* BEGIN *

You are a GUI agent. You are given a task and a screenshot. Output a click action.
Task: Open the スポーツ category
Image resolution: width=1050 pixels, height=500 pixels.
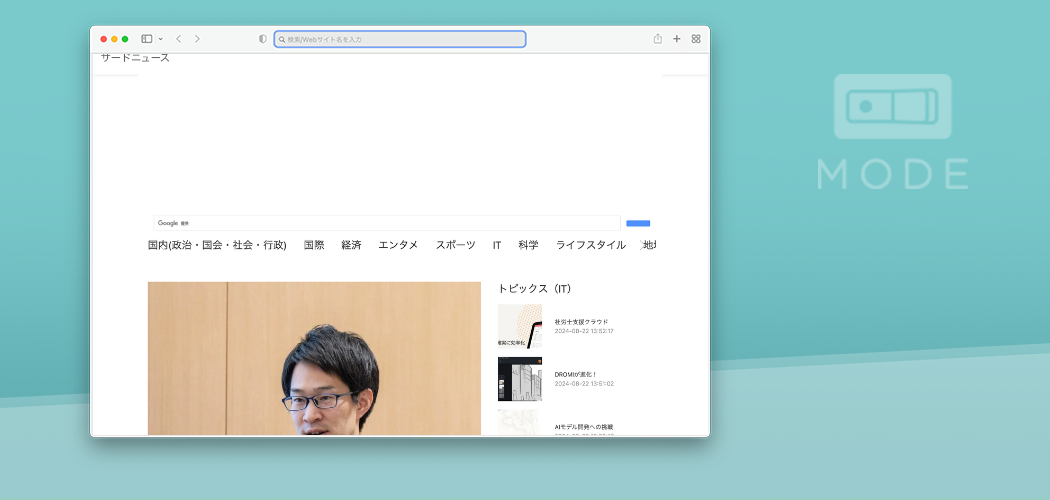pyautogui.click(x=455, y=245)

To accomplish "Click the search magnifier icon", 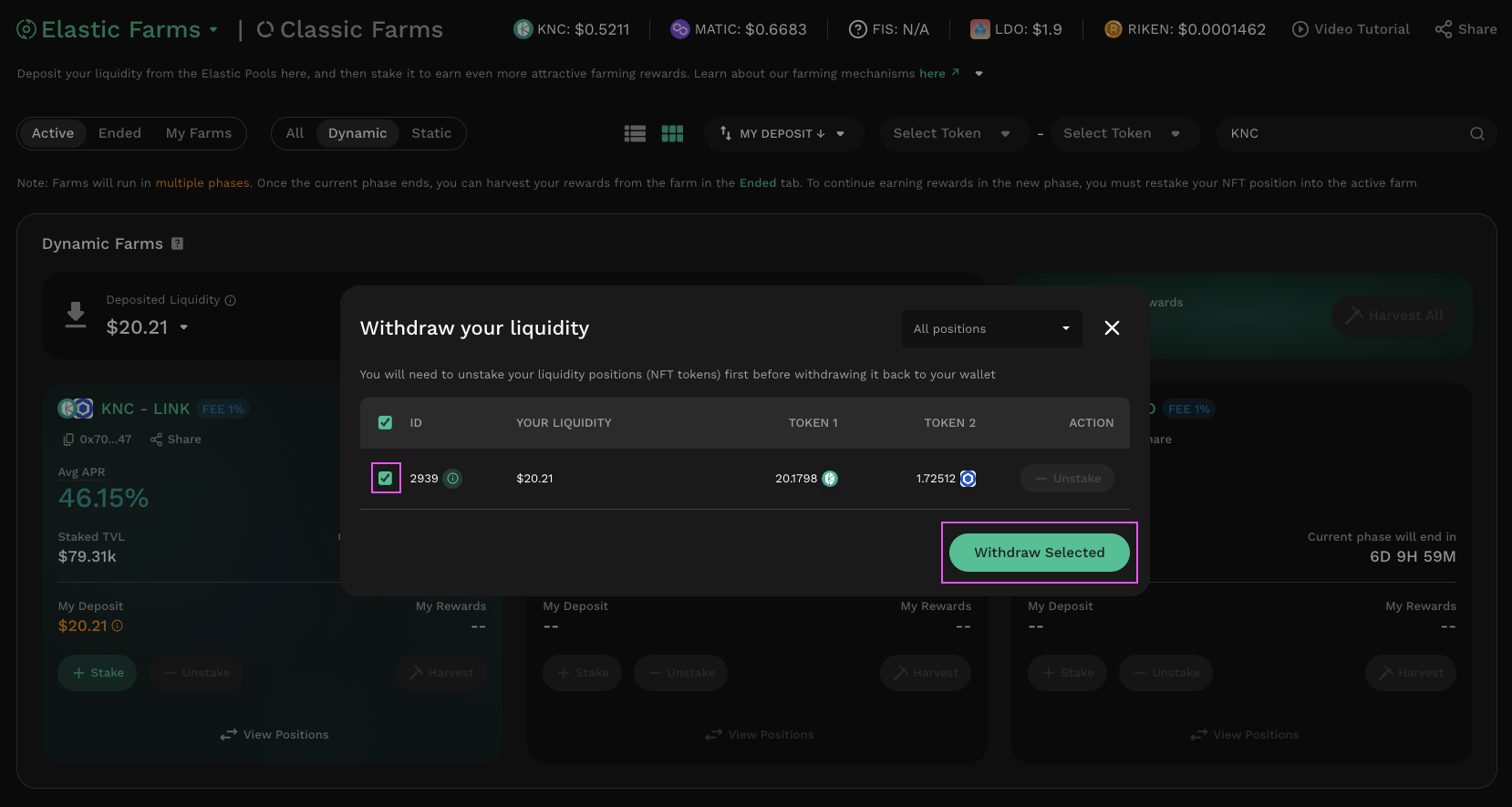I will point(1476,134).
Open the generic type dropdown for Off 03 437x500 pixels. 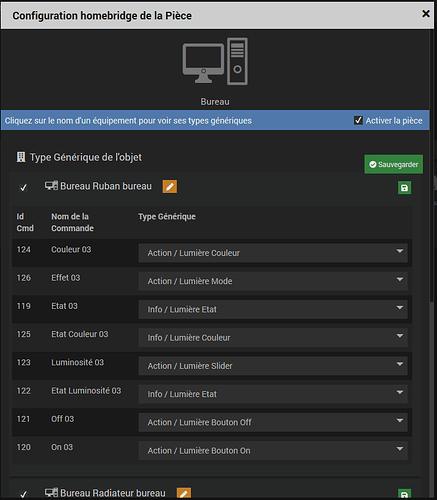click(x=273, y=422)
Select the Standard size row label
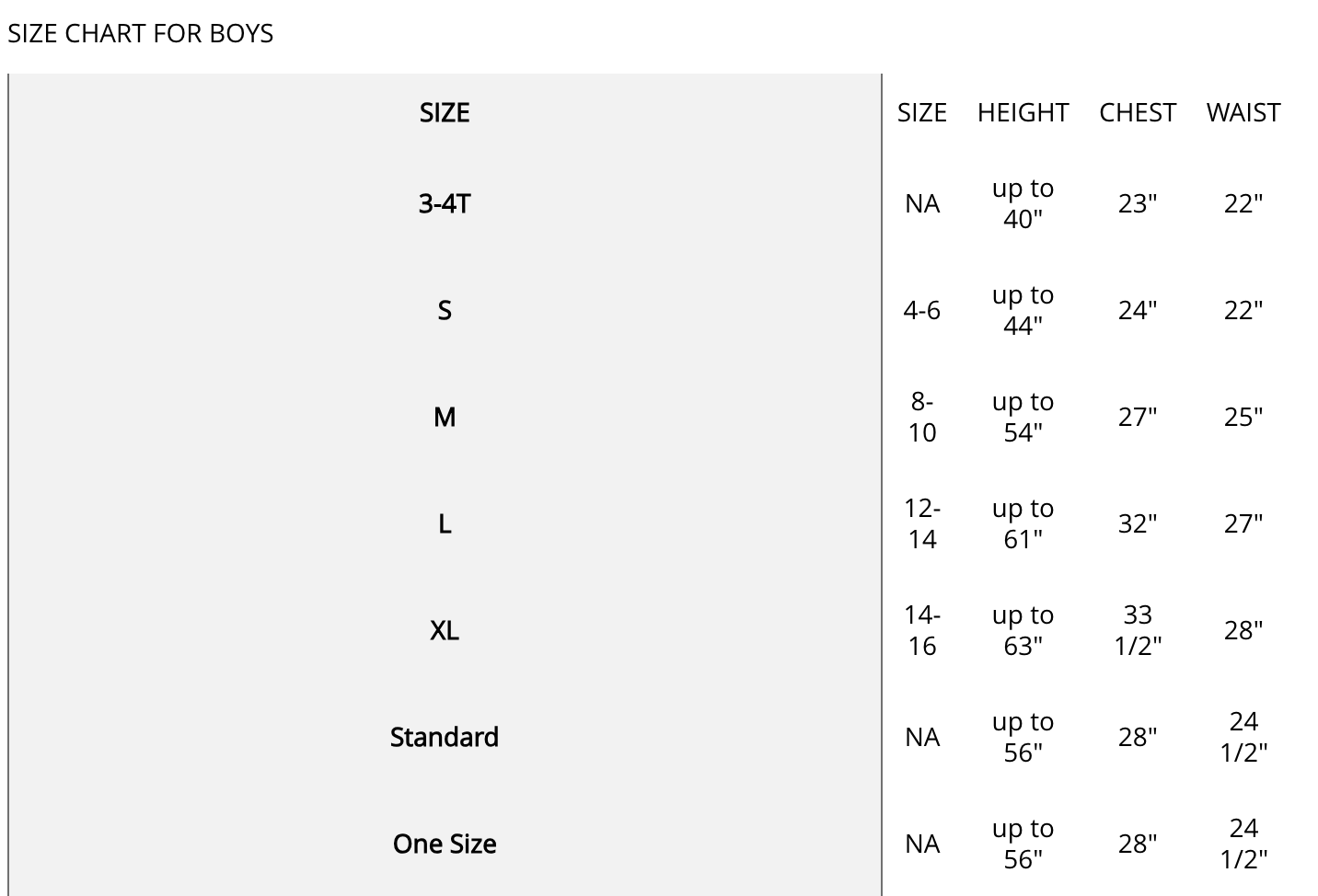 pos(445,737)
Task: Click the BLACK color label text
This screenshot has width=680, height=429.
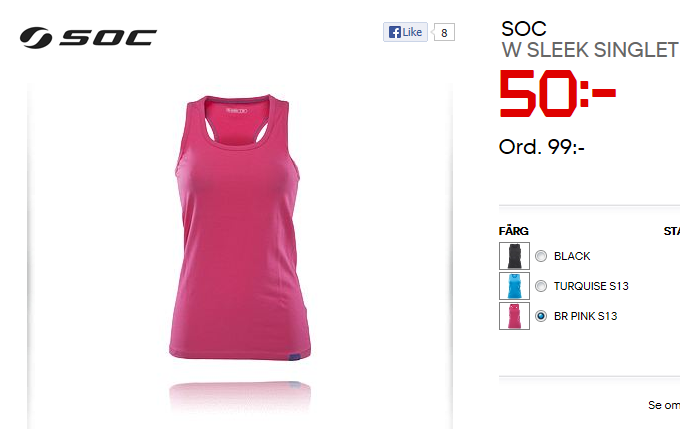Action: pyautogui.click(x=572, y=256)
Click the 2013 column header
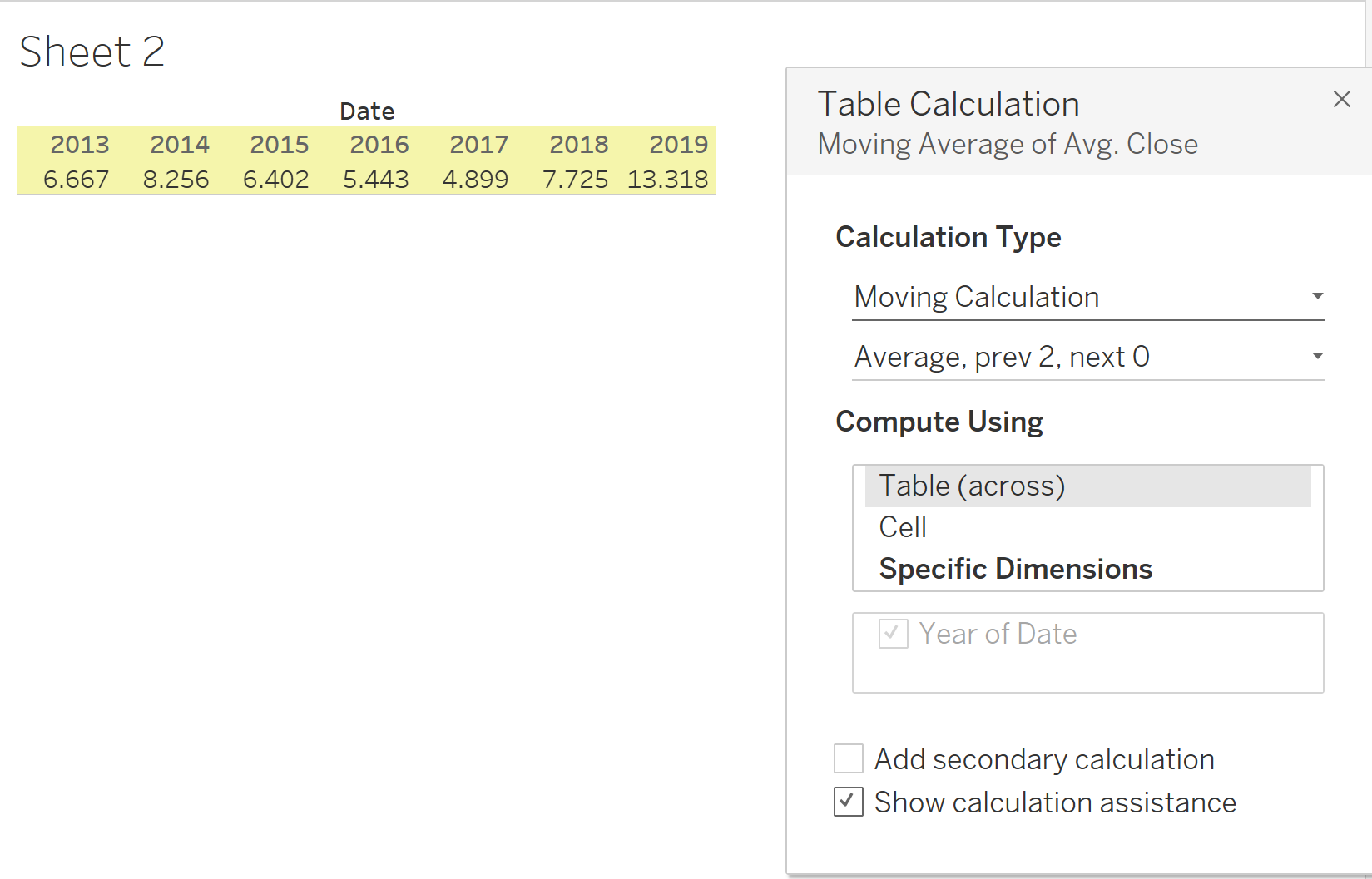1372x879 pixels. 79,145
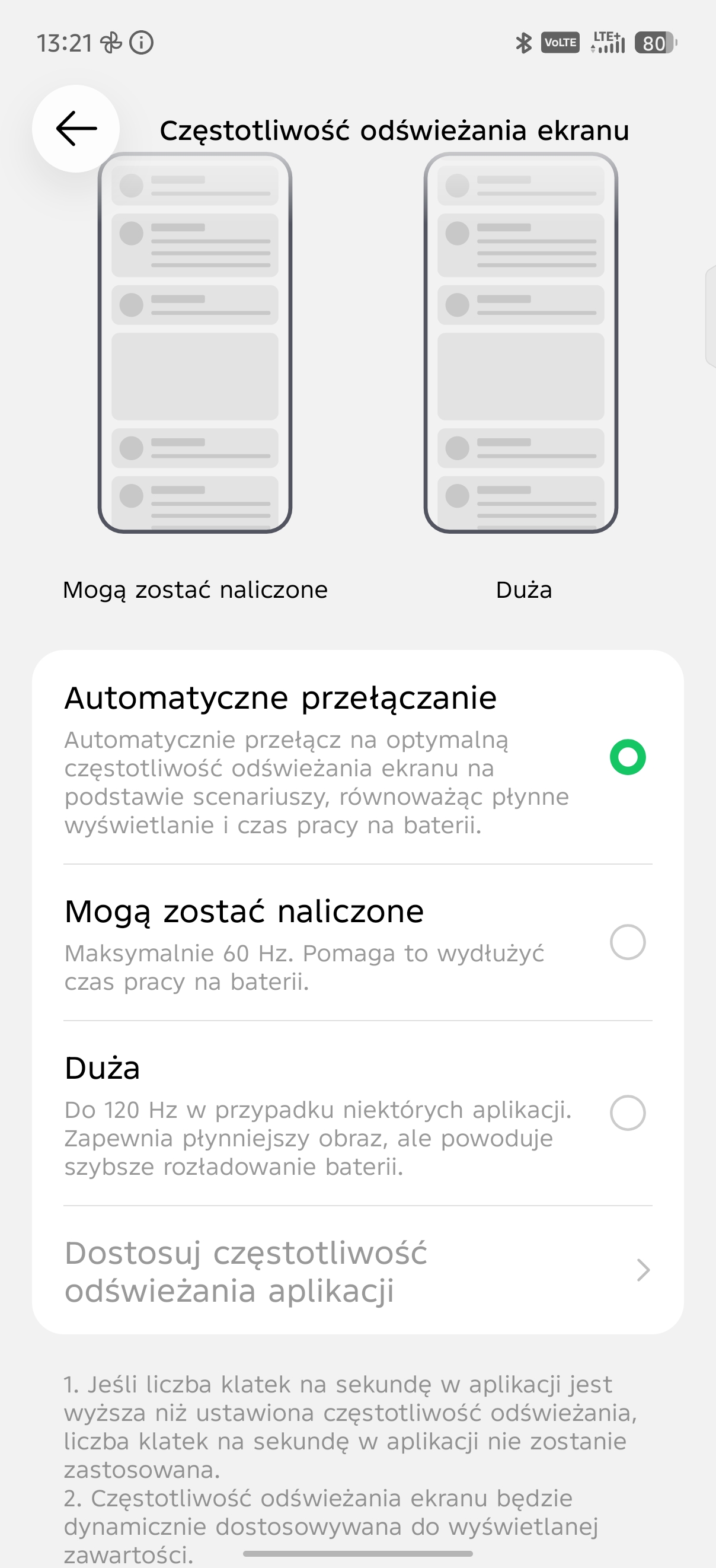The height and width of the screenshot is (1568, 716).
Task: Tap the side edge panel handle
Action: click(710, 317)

* END *

* **Directions**
Turn the rows from the start through the line containing "pyautogui.click(x=455, y=245)" into a two-column CSV with the headers instruction and action, one row per request. Put each request's text and its answer in a single quoted field with line breaks replaced by spaces, and leave the pictures out.

* **Result below**
instruction,action
"You are a GUI agent. You are given a task and a screenshot. Output a click action. Task: Open the スポーツ category Image resolution: width=1050 pixels, height=500 pixels.","pyautogui.click(x=455, y=245)"